Published on 12:00 AM, January 31, 2020

Brexit: UK sees opportunity to do more with Bangladesh

Robert Dickson

The United Kingdom (UK) sees a real opportunity to do more on trade, development and other areas in the longer term with Bangladesh, as the UK formally leaves the European Union (EU) today.

“There’s an increasing focus in the UK on the opportunities,” British High Commissioner to Bangladesh Robert Chatterton Dickson told reporters at his residence yesterday, mentioning that they will explore how they can best trade with Bangladesh.

The high commissioner said he wants to see it as an “opportunity” to do more, as the UK seeks to deepen its relationship with global partners in the future.

The UK will immediately enter  an 11-month transition period after Brexit, during which it will continue to obey EU rules and pay money to the EU.

As a least-developed country, Bangladesh benefits from the most favourable regime available under the EU’s Generalized Scheme of Preferences (GSP), namely the Everything but Arms (EBA) arrangement.

EBA grants the 48 LDCs -- including Bangladesh -- duty-free and quota-free access to the EU for exports of all products, except arms and ammunition.

Following Brexit, the UK will be able to start talks with other countries about setting new rules for buying and selling goods and services.

In the long term, he said they will be doing more, noting there are numerous business and investment interests in Bangladesh.
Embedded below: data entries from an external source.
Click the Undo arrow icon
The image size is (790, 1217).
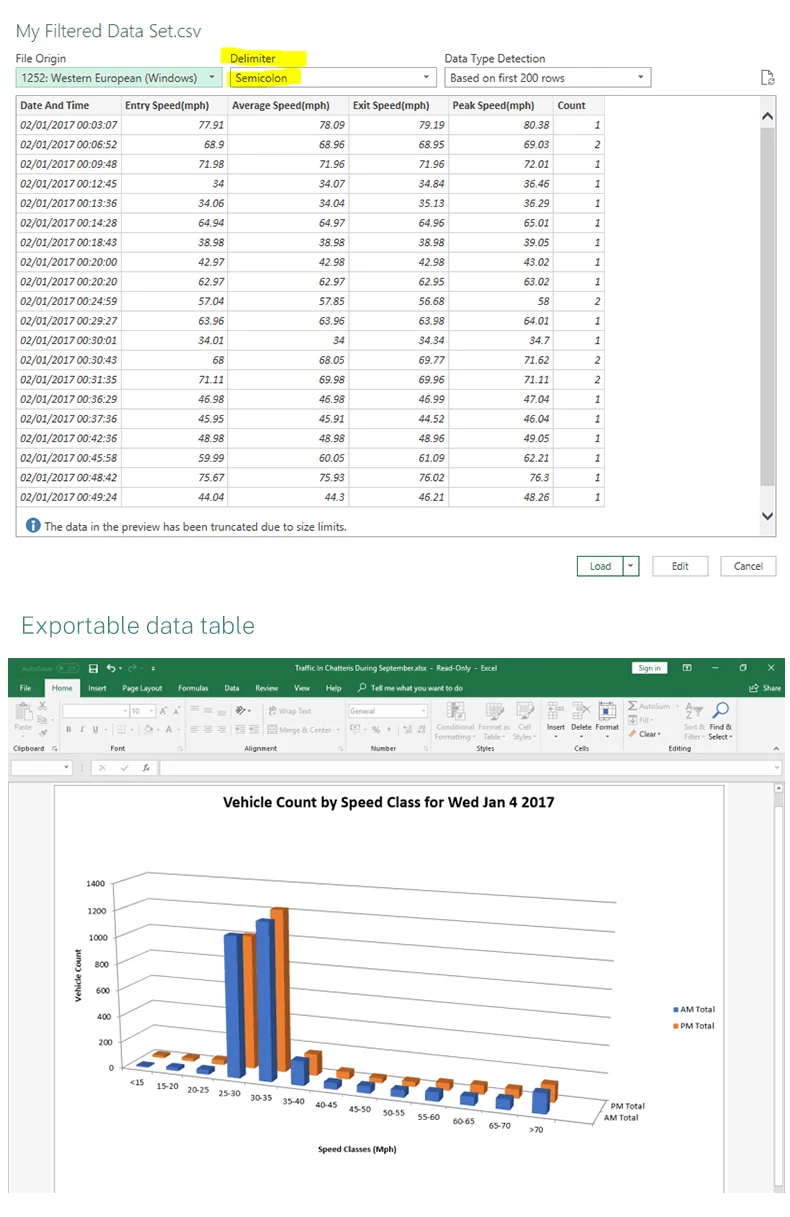click(110, 668)
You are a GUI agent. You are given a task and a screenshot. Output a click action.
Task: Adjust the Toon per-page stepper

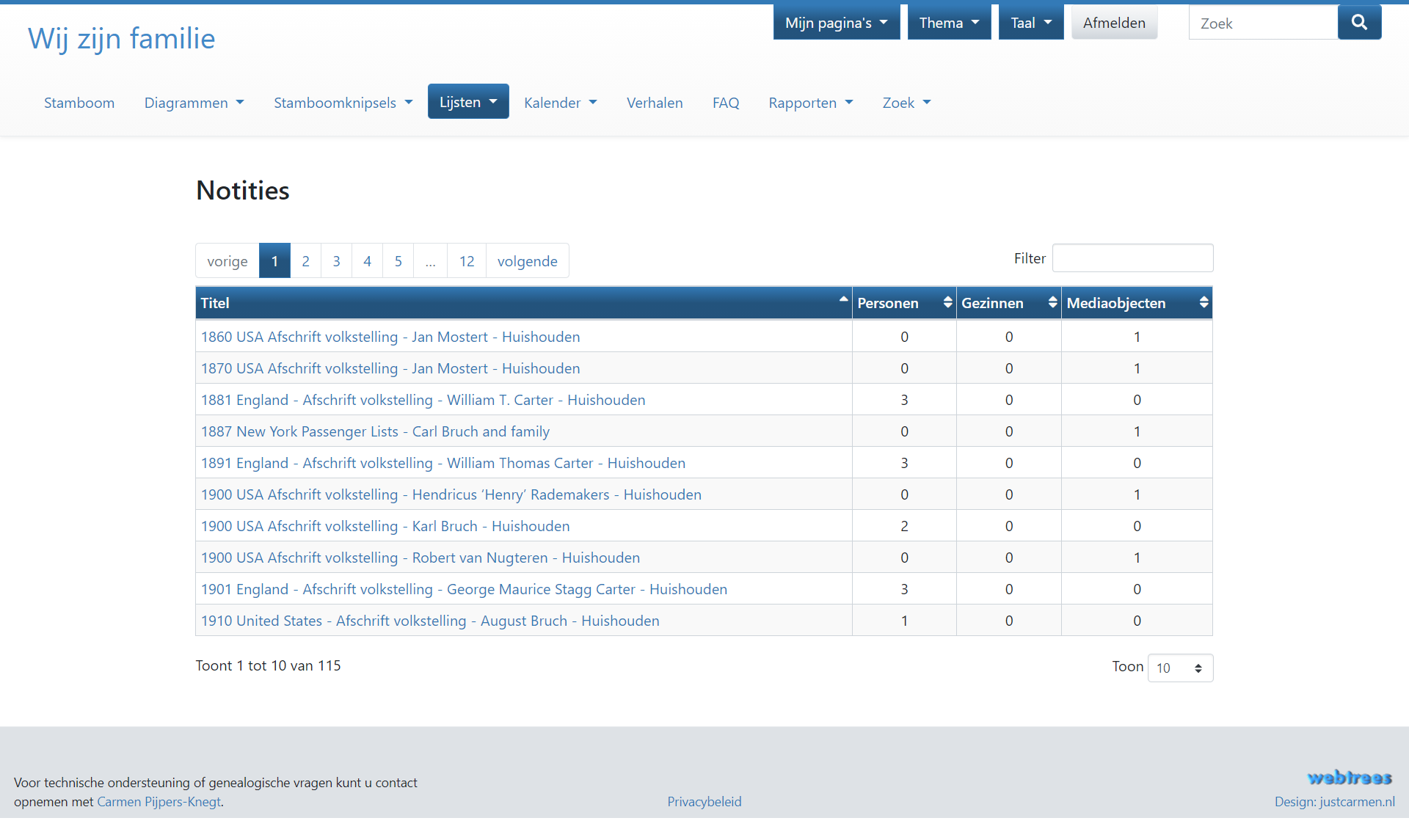click(x=1199, y=668)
Quoting British Prime Minister Boris Johnson, Dickson said,  “Next Friday [today] marks an important moment in the history of our United Kingdom. No matter how you voted in 2016, it’s the time to look ahead with confidence to the global, trailblazing country we’ll become over the next decade and heal past divisions.”

That is what, the British Prime Minister said, he will be doing on January 31.  “I urge everyone across the UK to do the same.”
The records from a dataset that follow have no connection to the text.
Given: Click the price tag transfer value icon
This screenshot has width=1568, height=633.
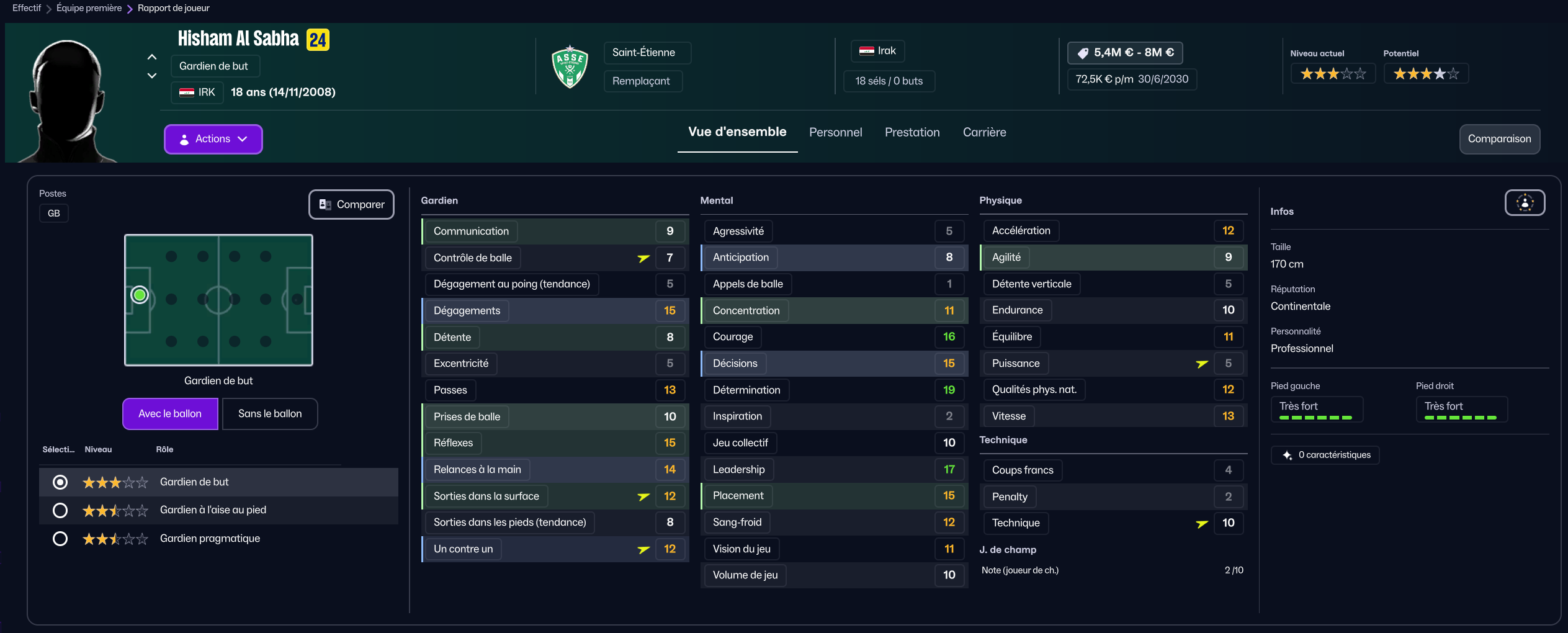Looking at the screenshot, I should click(1083, 53).
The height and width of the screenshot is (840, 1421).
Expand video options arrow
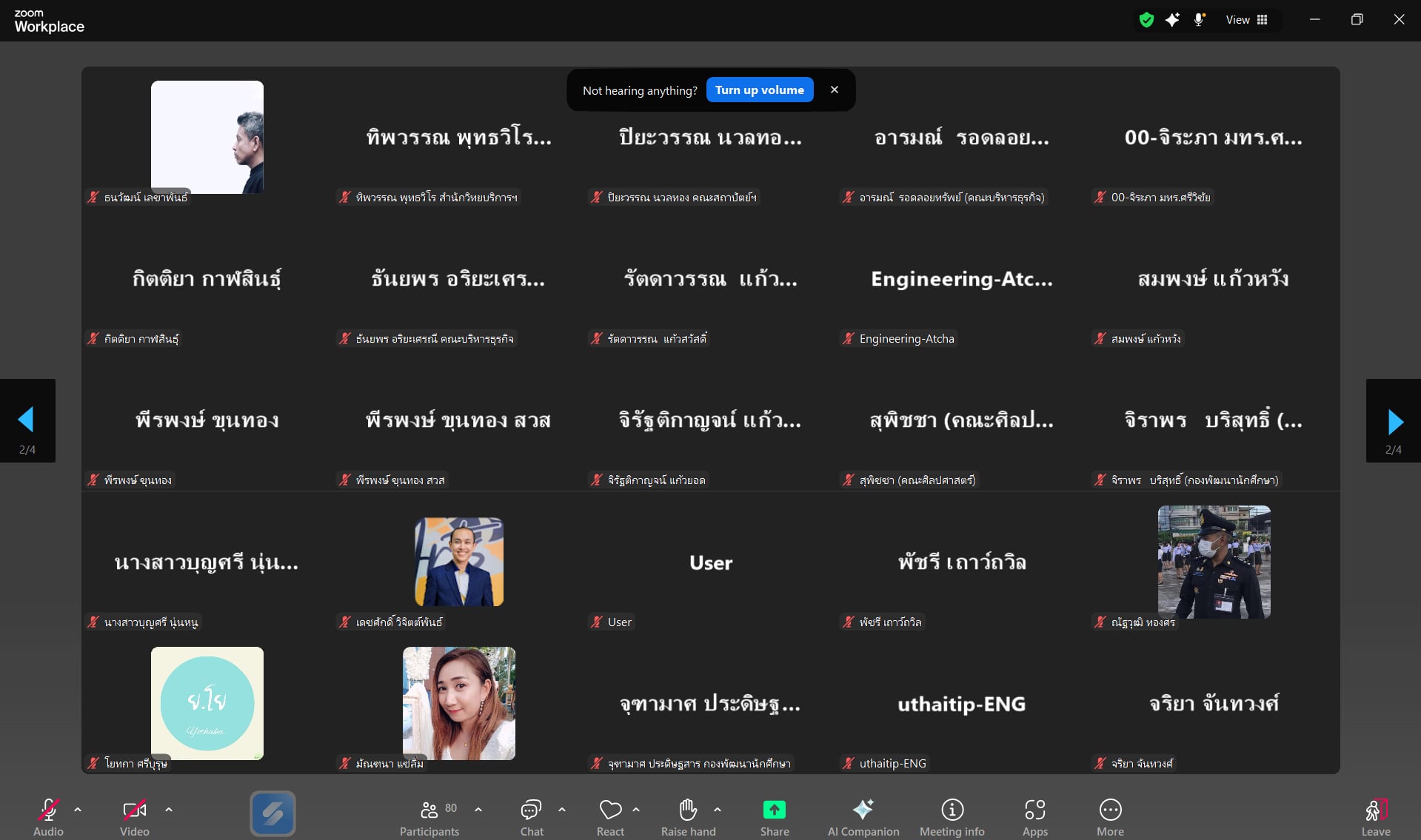click(x=169, y=810)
The British high commissioner yesterday said the historic moment will be marked through a commemorative 50p coin, which will come into circulation on the day the UK leaves the EU. The public will see 3 million of these coins enter their banks, shops and restaurants from today, with a further 7 million entering circulation later this year.

The British prime minister will be ‘one of the first’ to receive the new Brexit coin, which reads ‘Peace, prosperity and friendship with all nations’.